The Browns broke training camp Tuesday morning, ending what has been something of a debut for a new-and-improved team that hopes to put on a good showing later this week against the Eagles.
Indeed, Cleveland hosts the Super Bowl champions in Thursday night's "dress rehearsal" game; Philadelphia, of course, should serve as something of a measuring stick for these new Browns.
"I just said that to the guys," head coach Hue Jackson said after practice, "What better way to have a dress rehearsal game. It gives us a chance to go out and measure where we are and really go play good football. I think that our guys to a man are excited about the opportunity."
While the Eagles will be without star quarterback Carson Wentz (knee), the Browns — who overhauled their roster after the franchise's first winless season — will be able to see how far they've come and how far they still need to go.
"We have done some things that are good in the past two preseason games, there are definitely some areas that we can clean up in. That is what we aim to do," starting quarterback Tyrod Taylor said. "Clean up those areas and take the next step."
— Taylor and Cleveland's starters on both sides of the ball will play roughly a half, Jackson said. "They will play longer than they played the other night," he said. "I doubt if I play them in the second half. Obviously, I reserve the right to stick them back out there if need be. I think that the guys know what I am looking for is just improvement. We just have to keep getting better each and every time that we go out. I saw that the last time." The Browns (1-1) are coming off a loss to Buffalo on Friday.
— Taylor's understudy, Baker Mayfield, will play "quite a bit" as the rookie quarterback continues what's been a strong preseason. "I want him to play. He's going to play. That's for sure," Jackson said. Mayfield, the first-overall pick in the NFL Draft, has demonstrated that talent since coming to Cleveland. He's currently working with the second-team offense.

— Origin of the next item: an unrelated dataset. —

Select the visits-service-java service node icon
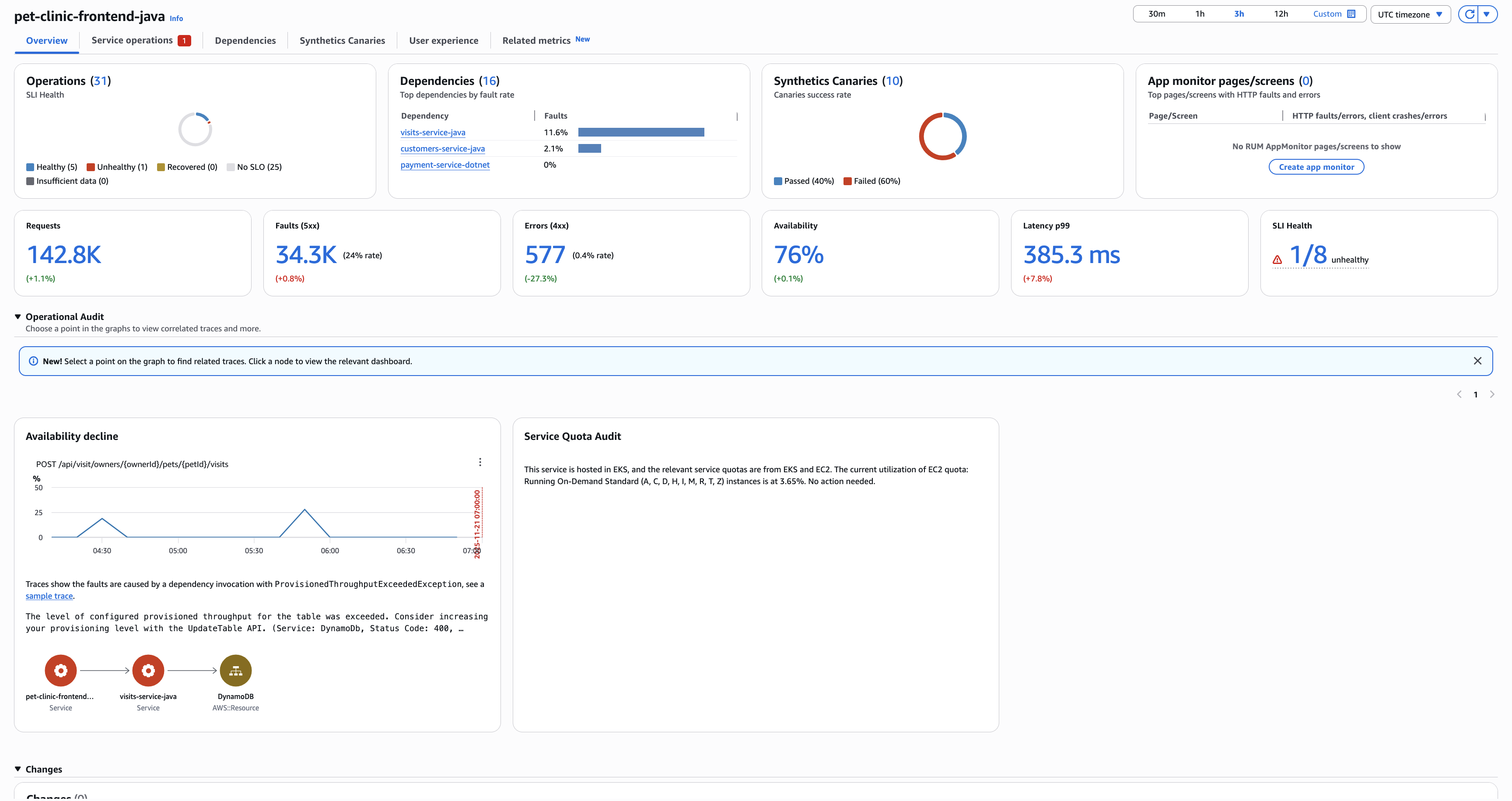148,670
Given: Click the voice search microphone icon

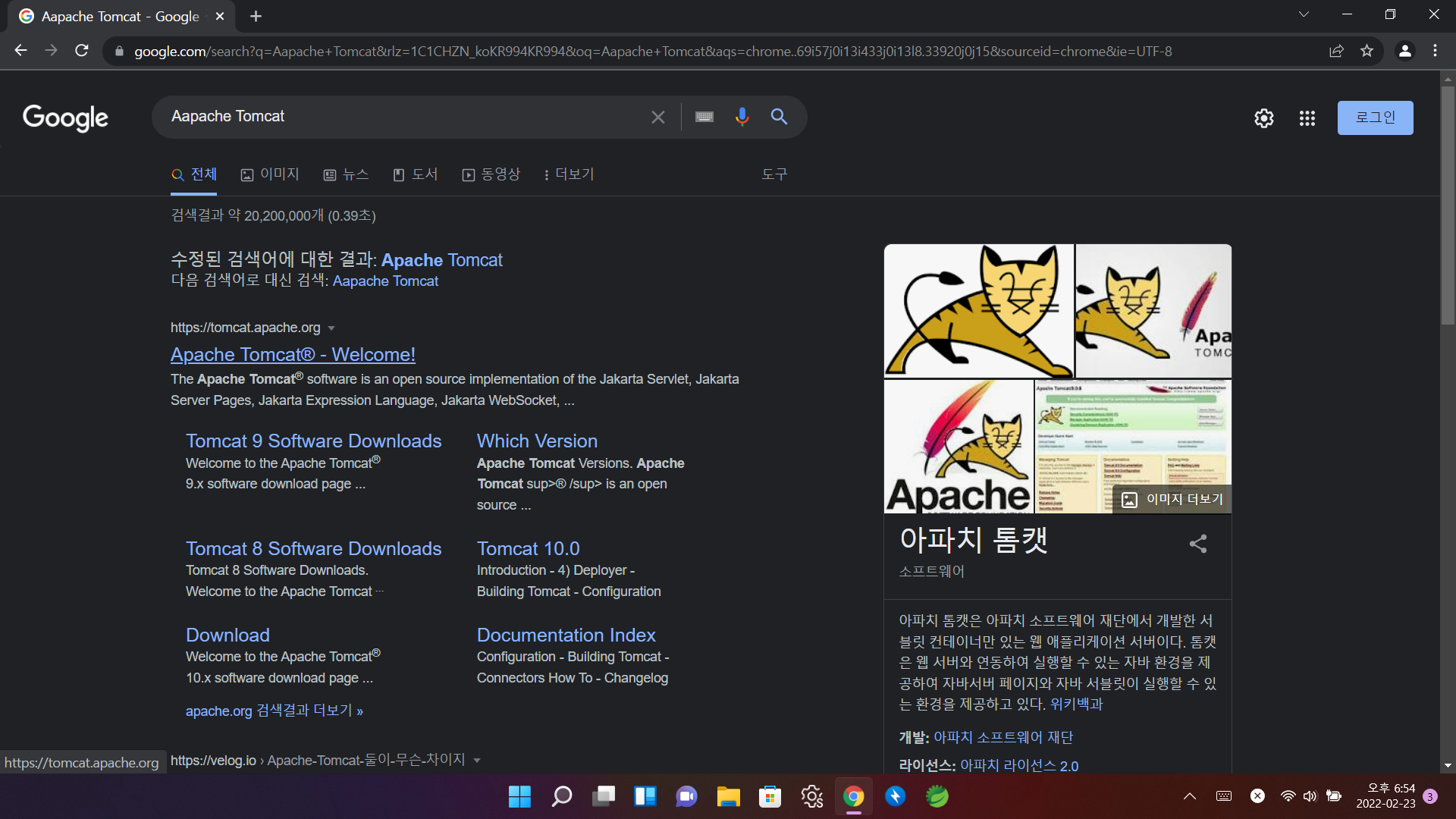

— Josh Gordon could return to the practice field sooner than later. The wide receiver, who reunited with the Browns on Saturday following a leave of absence to focus on his physical and emotional well-being, is still getting re-acclimated after almost a month away from the team. Jackson said he expects clarity on Gordon can practice "very soon" and "the most important thing for Josh is let's make sure that he is in great shape and in a great place." If that happens, Jackson said he won't hold back Gordonfrom playing against the Lions in the preseason finale. "If there is a chance against Detroit at the end, it would be great," he said. "If not, my real goal is can we get him up and running by the time that we play Pittsburgh? I think that's really important."
— Jackson praised second-year tight end David Njoku among a slew of young up-and-coming players who are starting to come into form. Njoku, the 29th overall pick in 2017, has flashed moments of dominance following a slow start to camp. He caught two passes for two touchdowns in a win over the Giants two weeks ago, something the Browns hope is a harbinger of things to come. "That's what we want David to become. I thought that last week he blocked extremely well. That is tough," he said. "I don't think that people still recognize that he's still a young player. He's playing against some grown men at defensive end and has to block those guys play in and play out at 255 pounds, is hard. He has taken that challenge on, and I think that he has done a great job in that way."
Jackson also singled out rookie cornerback Denzel Ward, the former Ohio State star and fourth-overall pick, as a "very, very talented" player who will have his hands full this fall against some of the league's best receivers. "He has to play a lot of football," he said. "The pressure of handling that, we won't know until we do it."
The same goes for Mayfield, who has been impressive in "handling everything from the media to his teammates to all of the expectations and all of that, I think that he has been outstanding," Jackson said. "I can't say that enough. He's handling all of this the right way, and I think that is very, very important for his future and what he is trying to accomplish."
— Since training camp opened in July, the "Hard Knocks" cameras have captured just about everything the Browns have been through. That includes a stern conversation with rookie receiver Antonio Callaway, who was cited for marijuana possession and a suspended license earlier this month. Jackson and general manager John Dorsey sat down with the youngster from Florida and laid out their expectations in no unclear terms. Jackson hopes it was a wake-up call for Callaway, a gifted player who's struggled with off-field mishaps in the past.
"Here's a young player and I want him to get off to the right start, not the wrong one. That's important," he said. "A player that comes here wants to prove that he wants to be here. When things happen that way, you have to handle it right for his future and for the organization, as well. I think that we did that. I think he's remorseful for what he did. I think that he understands everything that comes with that, and that there's a chance that you can't be here; that you have to do it right. That is the message that I send to any young player. We will work with you if you will be honest and upfront, but we have no tolerance for B.S."